> _Task brief_
The output is the lines below from the one with "Riz au Lait" through the one with "ילדים (1170, 1932)", both included, printed exactly and with no other line.
┄┄┄┄┄┄┄┄┄┄
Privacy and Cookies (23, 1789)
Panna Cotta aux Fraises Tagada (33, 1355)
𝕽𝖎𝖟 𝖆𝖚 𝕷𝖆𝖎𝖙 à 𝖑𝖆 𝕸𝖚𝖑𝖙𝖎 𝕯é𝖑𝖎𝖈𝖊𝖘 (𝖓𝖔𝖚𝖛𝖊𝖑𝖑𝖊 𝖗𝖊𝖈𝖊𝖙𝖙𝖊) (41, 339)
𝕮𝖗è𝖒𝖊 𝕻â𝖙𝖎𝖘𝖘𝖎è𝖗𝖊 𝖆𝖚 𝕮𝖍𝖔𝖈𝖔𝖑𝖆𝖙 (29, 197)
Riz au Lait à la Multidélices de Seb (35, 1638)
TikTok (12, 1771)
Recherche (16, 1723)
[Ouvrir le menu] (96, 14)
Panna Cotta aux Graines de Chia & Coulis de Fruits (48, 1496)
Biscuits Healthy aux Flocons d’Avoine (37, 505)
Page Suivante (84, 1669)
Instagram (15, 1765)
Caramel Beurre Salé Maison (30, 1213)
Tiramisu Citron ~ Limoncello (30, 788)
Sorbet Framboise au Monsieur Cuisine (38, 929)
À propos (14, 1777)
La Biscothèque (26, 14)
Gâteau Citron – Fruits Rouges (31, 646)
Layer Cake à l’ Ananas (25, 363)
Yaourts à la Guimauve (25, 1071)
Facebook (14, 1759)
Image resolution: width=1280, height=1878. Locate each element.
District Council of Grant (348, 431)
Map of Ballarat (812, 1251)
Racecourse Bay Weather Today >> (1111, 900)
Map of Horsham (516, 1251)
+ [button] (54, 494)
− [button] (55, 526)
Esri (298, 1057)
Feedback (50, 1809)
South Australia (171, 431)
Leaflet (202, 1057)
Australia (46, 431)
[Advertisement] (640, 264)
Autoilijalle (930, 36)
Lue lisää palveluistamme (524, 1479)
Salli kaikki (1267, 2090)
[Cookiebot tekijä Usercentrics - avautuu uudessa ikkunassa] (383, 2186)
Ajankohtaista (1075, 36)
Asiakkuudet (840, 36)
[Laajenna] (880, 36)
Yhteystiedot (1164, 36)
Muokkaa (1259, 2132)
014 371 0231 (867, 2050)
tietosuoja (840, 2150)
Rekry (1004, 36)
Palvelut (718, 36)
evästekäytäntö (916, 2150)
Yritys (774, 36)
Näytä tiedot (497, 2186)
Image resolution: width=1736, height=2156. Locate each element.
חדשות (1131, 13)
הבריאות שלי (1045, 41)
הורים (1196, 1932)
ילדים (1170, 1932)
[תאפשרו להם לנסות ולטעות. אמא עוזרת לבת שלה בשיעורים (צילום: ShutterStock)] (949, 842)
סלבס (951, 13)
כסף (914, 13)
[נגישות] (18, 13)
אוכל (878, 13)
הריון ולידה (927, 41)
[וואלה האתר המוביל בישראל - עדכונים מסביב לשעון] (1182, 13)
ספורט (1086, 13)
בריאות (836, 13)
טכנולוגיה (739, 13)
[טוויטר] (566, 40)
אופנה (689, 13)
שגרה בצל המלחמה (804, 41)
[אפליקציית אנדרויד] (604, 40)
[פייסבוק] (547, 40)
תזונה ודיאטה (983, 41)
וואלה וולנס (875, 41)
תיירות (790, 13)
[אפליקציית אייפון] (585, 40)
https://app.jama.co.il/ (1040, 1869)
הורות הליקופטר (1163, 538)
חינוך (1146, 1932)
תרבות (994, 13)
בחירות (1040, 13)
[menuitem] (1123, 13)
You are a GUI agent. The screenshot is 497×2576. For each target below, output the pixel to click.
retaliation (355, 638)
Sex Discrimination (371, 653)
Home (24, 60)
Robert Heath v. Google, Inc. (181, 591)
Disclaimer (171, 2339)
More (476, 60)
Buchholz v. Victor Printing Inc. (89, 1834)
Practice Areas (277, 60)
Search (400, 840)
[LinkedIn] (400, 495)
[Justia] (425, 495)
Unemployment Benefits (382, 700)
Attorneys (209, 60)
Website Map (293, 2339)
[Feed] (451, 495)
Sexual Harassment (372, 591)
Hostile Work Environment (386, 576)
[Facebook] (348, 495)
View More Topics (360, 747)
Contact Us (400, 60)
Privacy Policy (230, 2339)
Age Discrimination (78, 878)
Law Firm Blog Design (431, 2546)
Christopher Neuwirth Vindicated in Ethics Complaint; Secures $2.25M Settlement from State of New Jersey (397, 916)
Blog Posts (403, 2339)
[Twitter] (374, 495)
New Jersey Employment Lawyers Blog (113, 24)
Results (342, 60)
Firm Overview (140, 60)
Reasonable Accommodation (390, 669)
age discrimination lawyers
┄┄┄┄┄┄┄┄┄┄
> _Response to this task_
Riz au Lait à la Multidélices de Seb (35, 1638)
TikTok (12, 1771)
Recherche (16, 1723)
[Ouvrir le menu] (96, 14)
Panna Cotta aux Graines de Chia & Coulis de Fruits (48, 1496)
Biscuits Healthy aux Flocons d’Avoine (37, 505)
Page Suivante (84, 1669)
Instagram (15, 1765)
Caramel Beurre Salé Maison (30, 1213)
Tiramisu Citron ~ Limoncello (30, 788)
Sorbet Framboise au Monsieur Cuisine (38, 929)
À propos (14, 1777)
La Biscothèque (26, 14)
Gâteau Citron – Fruits Rouges (31, 646)
Layer Cake à l’ Ananas (25, 363)
Yaourts à la Guimauve (25, 1071)
Facebook (14, 1759)
Image resolution: width=1280, height=1878. Locate each element.
District Council of Grant (348, 431)
Map of Ballarat (812, 1251)
Racecourse Bay Weather Today >> (1111, 900)
Map of Horsham (516, 1251)
+ [button] (54, 494)
− [button] (55, 526)
Esri (298, 1057)
Feedback (50, 1809)
South Australia (171, 431)
Leaflet (202, 1057)
Australia (46, 431)
[Advertisement] (640, 264)
Autoilijalle (930, 36)
Lue lisää palveluistamme (524, 1479)
Salli kaikki (1267, 2090)
[Cookiebot tekijä Usercentrics - avautuu uudessa ikkunassa] (383, 2186)
Ajankohtaista (1075, 36)
Asiakkuudet (840, 36)
[Laajenna] (880, 36)
Yhteystiedot (1164, 36)
Muokkaa (1259, 2132)
014 371 0231 (867, 2050)
tietosuoja (840, 2150)
Rekry (1004, 36)
Palvelut (718, 36)
evästekäytäntö (916, 2150)
Yritys (774, 36)
Näytä tiedot (497, 2186)
Image resolution: width=1736, height=2156. Locate each element.
חדשות (1131, 13)
הבריאות שלי (1045, 41)
הורים (1196, 1932)
ילדים (1170, 1932)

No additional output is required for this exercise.